Part of the problem, he said, was a lack of “the capability in our organisations to talk about capability” with no genuine strategic workforce management to speak of. Effective collaboration with all different kinds of organisations, and not just in service delivery but service co-design as well, is widely considered a key capability for the public sector of the future.
Unfortunately, more of the commission’s research from about two years ago showed NSW public servants were “at a very, very, very embryonic stage in any kind of meaningful journey about collaboration” despite thinking of themselves as quite skilled at working with others.
In a world where success requires collaboration, Head thinks there’s lots more work to be done, at least in his neck of the woods.
“I don’t believe at this stage that we have a clear sense of how we currently do it, how that compares even in our existing operating models with how we should be doing it [and] how we lift our current performance, but more importantly, how we envisage building organisations that are much more relaxed and effective in what will ultimately be a much more fluid and dynamic set of relationships with other players.”
Embrace the churn and break down the public-private divide
A question from Twitter reminded Lloyd that 43% of APS staff do not see themselves in the service by 2020, according to a recent independent survey. It would be “terrific” if that came to pass, he replied without hesitation.
“Those who are going, we love what you’ve done, and we appreciate it, you’ve done a fantastic job, but for the generation of new people coming through it’s very encouraging,” he said.
The APS commissioner was much keener to find ways to avoid crushing the enthusiasm that new graduates bring to the service, and address a decline in the under-30 age group which he is still investigating.

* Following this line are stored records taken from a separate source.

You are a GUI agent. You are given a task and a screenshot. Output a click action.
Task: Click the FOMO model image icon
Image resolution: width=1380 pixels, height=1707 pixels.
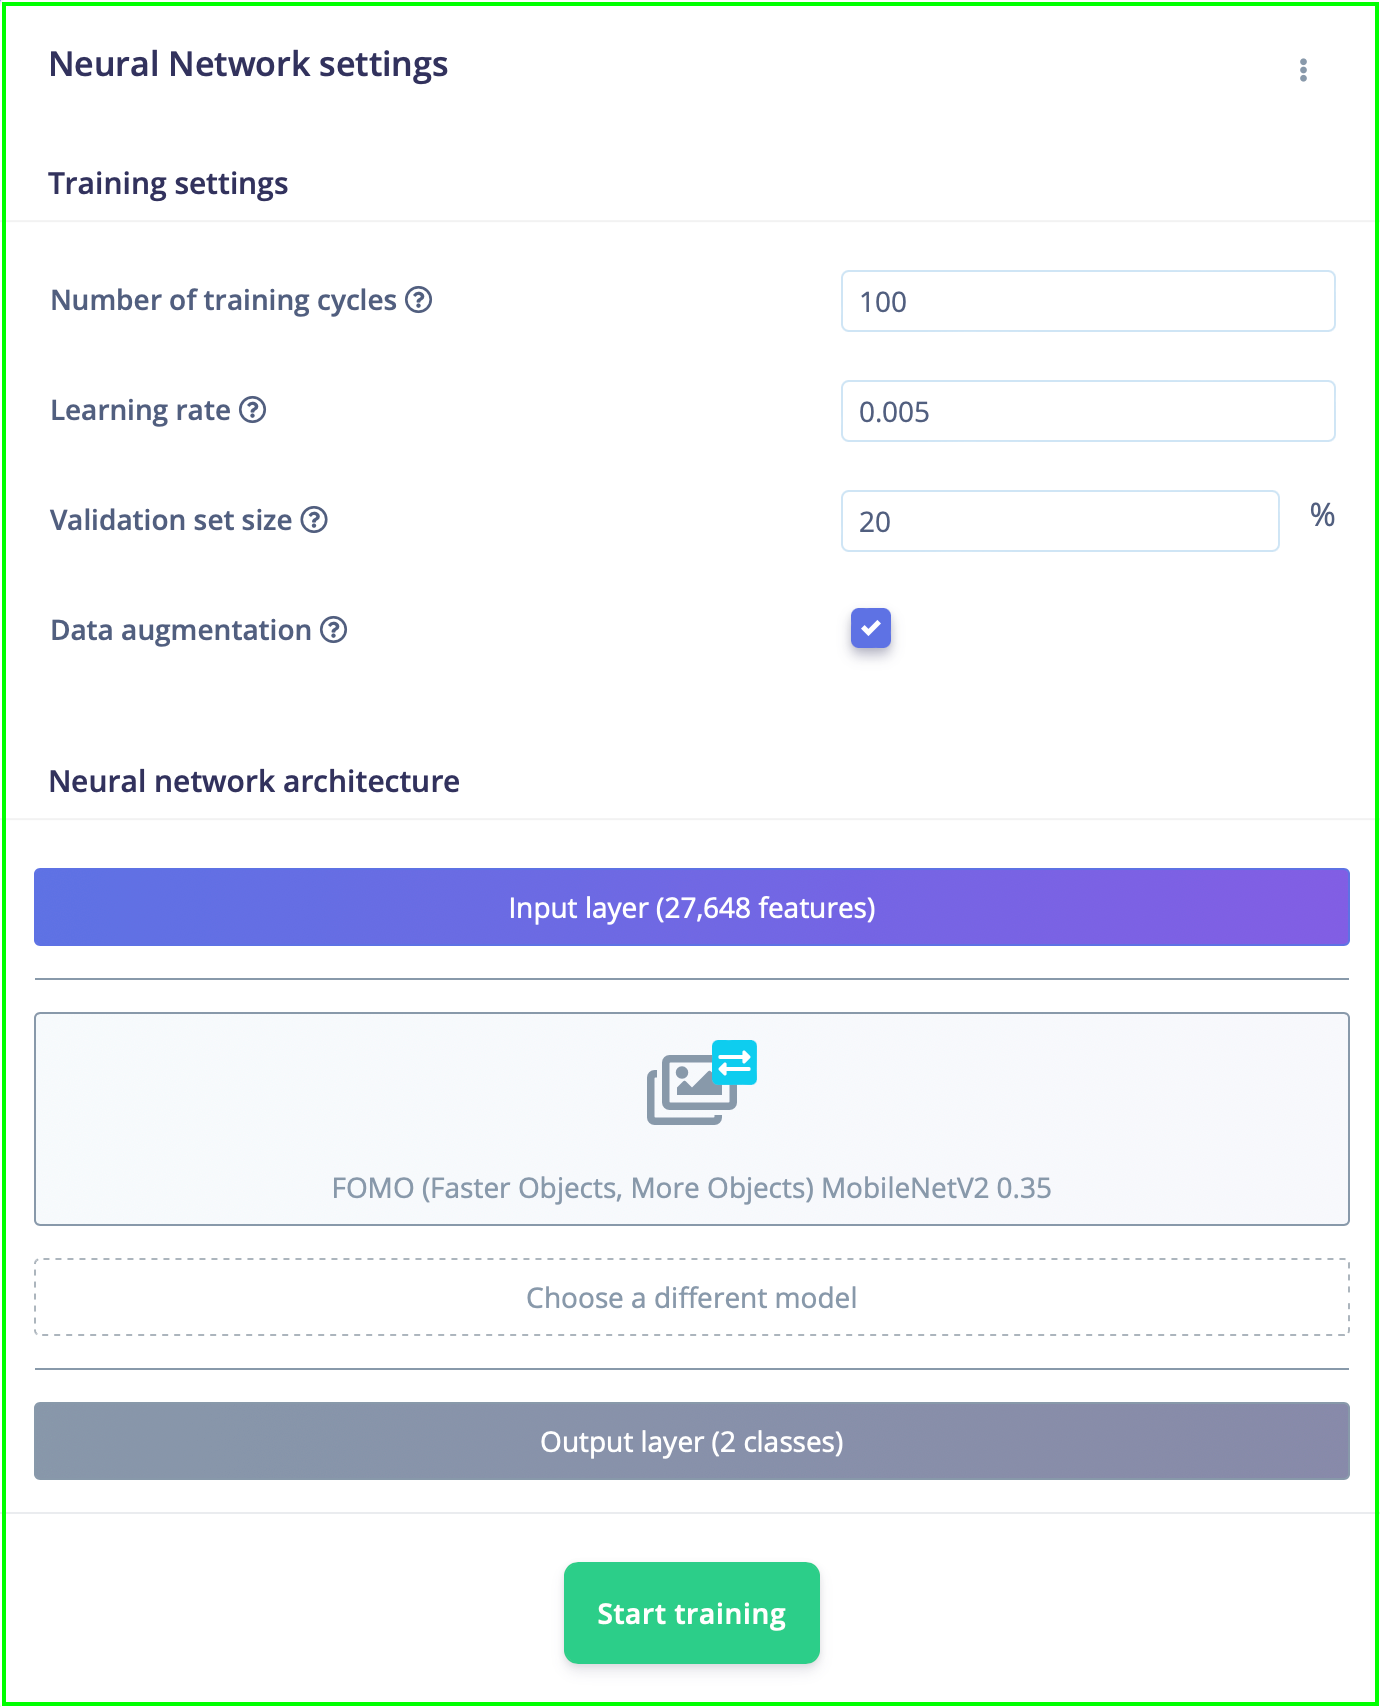[x=692, y=1090]
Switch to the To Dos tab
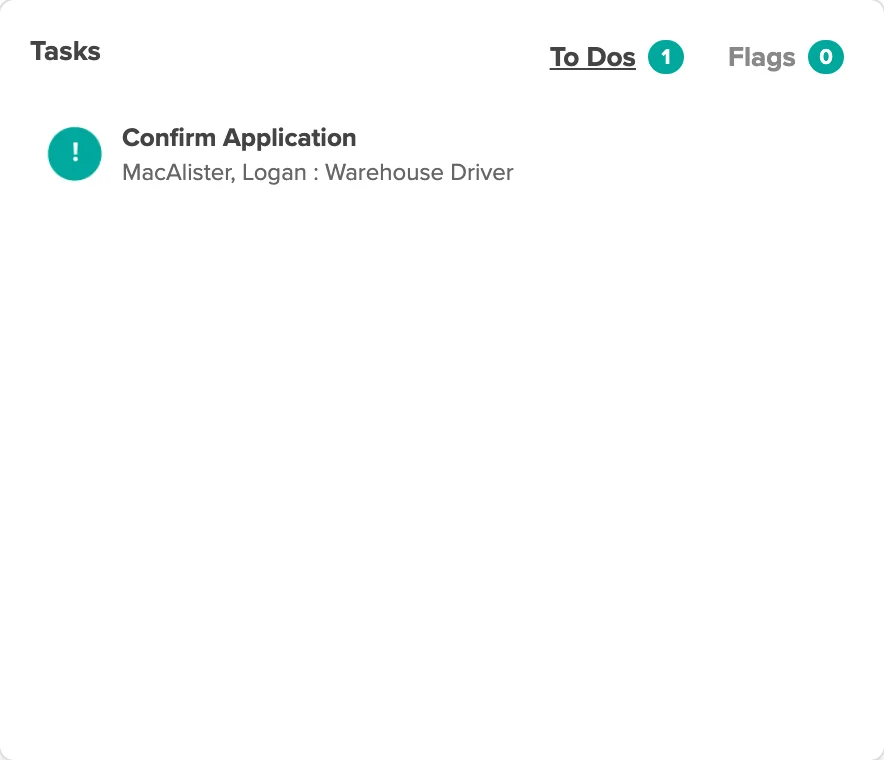This screenshot has height=760, width=884. click(593, 57)
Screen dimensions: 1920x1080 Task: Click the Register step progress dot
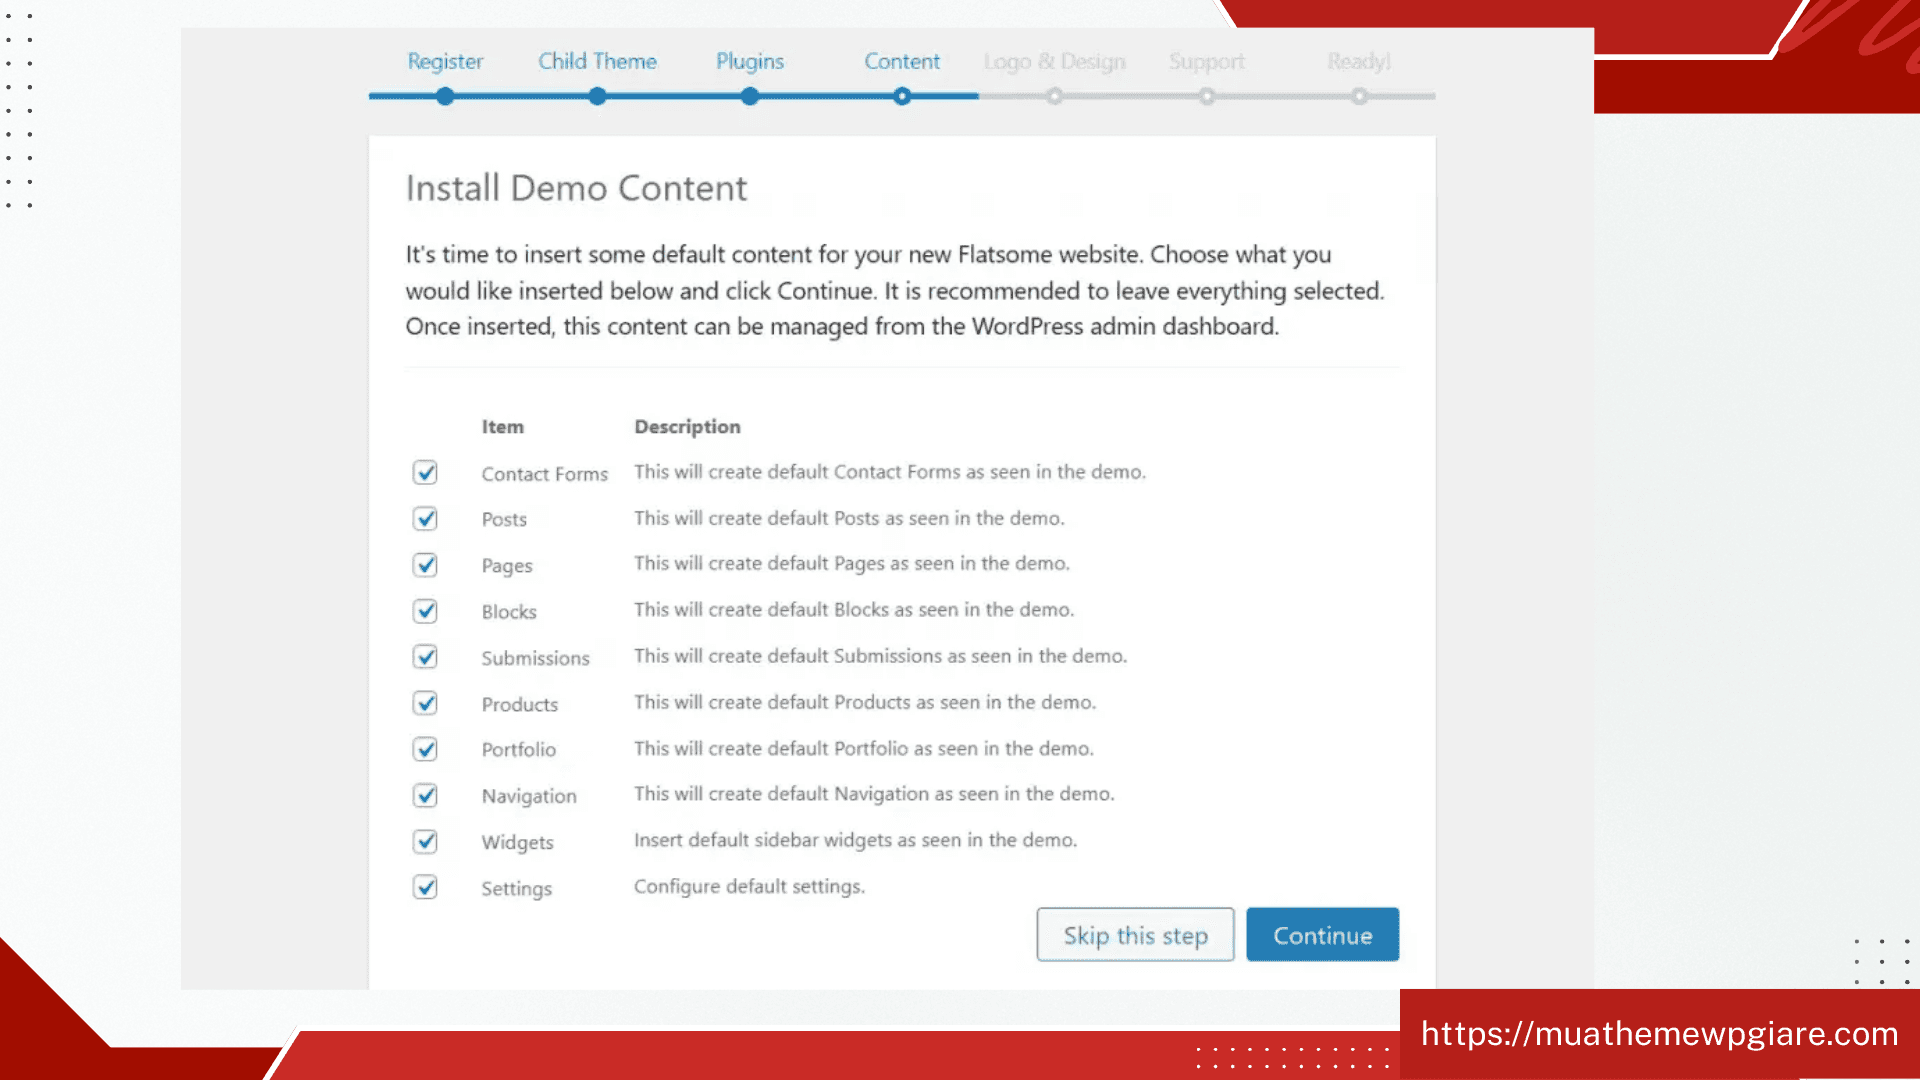tap(445, 96)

One of the key themes that came out of the session was the need to break down the divide between the public sector and other kinds of work and create a less insular public sector workforce. The commissioners see this happening not only through secondments with companies and charitable organisations but also by greater employment mobility between the public and other sectors.
Armytage, a former Victorian government mandarin who now plays a lead role in a ‘big four’ accounting firm, said the prospect of nearly half of current APS staff working elsewhere in five years didn’t worry her at all. She suggested the ideal public sector workforce would be a roughly even split between lifers, up-and-comers on the fast track to the top, and new recruits.
“I personally think that’s quite a healthy sign, not something to be overly worried about … because in my experience now from working outside the public sector, very often once people leave they think about what a fantastic job it was, and the breadth of opportunities they had wasn’t as narrow as it can be in some other sectors,” she said.
“Many [want] to go back at some stage into the future and maintaining that opportunity and the open door for people to go in and out of the sector, I think, has to be the way of the future.”
Head said the IPAA’s incoming president “nailed it” in his view, but also pointed out that in NSW, turnover was declining as staff with defined benefit superannuation schemes retired. He said it was important to be clear that significant workforce changes were looming, and that more rotation in and out of public service jobs for a few years at a time would be one feature.
Simpler recruiting processes that make it easier for both applicants and employers is one step in that direction.